── Passage for review
B.C. Mental Health Commissioner Speaks Out Against BDC Closure

Published 03/21 2014 04:46PM

Updated 03/21 2014 05:11PM

Back in the 1970s, there were 2,000 to 3,000 people who were housed at the Broome Developmental Center. The number of regular residents has actually now decreased to 40 as the the state has been de-institutionalizing people with developmental disabilities and has been moving them back with families, into their own apartments or group homes.

Broome County Commissioner of Mental Health and Social Services Art Johnson supports those efforts.

The issue that has garnered the most concern is de-institutionalizing a small group of alleged violent developmentally disabled people; everyone from sex offenders to arsonists to people who are accused of attempted murder. They are in the Local Intensive Treatment unit, which is basically a jail, because most have been deemed not mentally competent to stand trial.

Last year there were 120 people in the LIT. That number has been reduced to 70 and is slated to be go down even further within the next year.

"I'm aware of people who have been discharged from the LIT to a boarding home with no supervision or an apartment with no supervision. They may have a case manager who checks up on them and I'm not even sure how often they do that, once a week or once a month," said Johnson.

Within the past year or two, one former LIT resident committed burglary after getting out. Another man kicked down a woman's apartment door and another committed a sexual assault.

The state has said that before releasing residents they are closely evaluated and gotten the treatment and supervision they need if they're deemed able to be in a community setting. If not, the state says they won't be released.

Johnson says the state doesn't have the proper support system and safeguards in place to handle the people.
────
── Recorded information
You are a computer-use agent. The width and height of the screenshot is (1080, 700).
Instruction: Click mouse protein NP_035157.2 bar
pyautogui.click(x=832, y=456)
────
▶ [Problem A]
In the article on the Broome Developmental Center closure, how many people were in the Local Intensive Treatment unit last year?
▶ [Problem B]
Pick up the article on the Broome Developmental Center closure after its final sentence and continue it.

▶ [Exercise response A]
120 people.

▶ [Exercise response B]
"There are waiting lists for many of the services that people may need when they get out, day programs or work programs or something like that. One of the guys I understand that got out there was even a waiting list for the case management so a state person followed him until they got a case manage," said Johnson. "I think some of the case managers are afraid to interface with the people."

There is a monitoring system in place for psychiatric patients.

"The Office of Mental Health has a process where people who get released from the psych center are sort of on a trial basis. If things don't work out they bring them back. They're technically still patients of the hospital. I don't hear anything happening like that with this. They're just being kicked out," said Johnson.

There has been no progress so far to come up with a plan to keep the LIT open in the Town of Dickinson. Instead, patients that are not released would be sent to two other facilities upstate.

Statewide, the current number of 700 violent developmentally disabled in secured settings are slated to be reduced to 120.

STIC says there are accounts where some of the residents in the LIT responded physically to people who were supervising them after they were taunted or threatened.
It also says there are some cases where people with developmental disabilities have been charged with misdemeanors, which normally would allow people to be granted probation.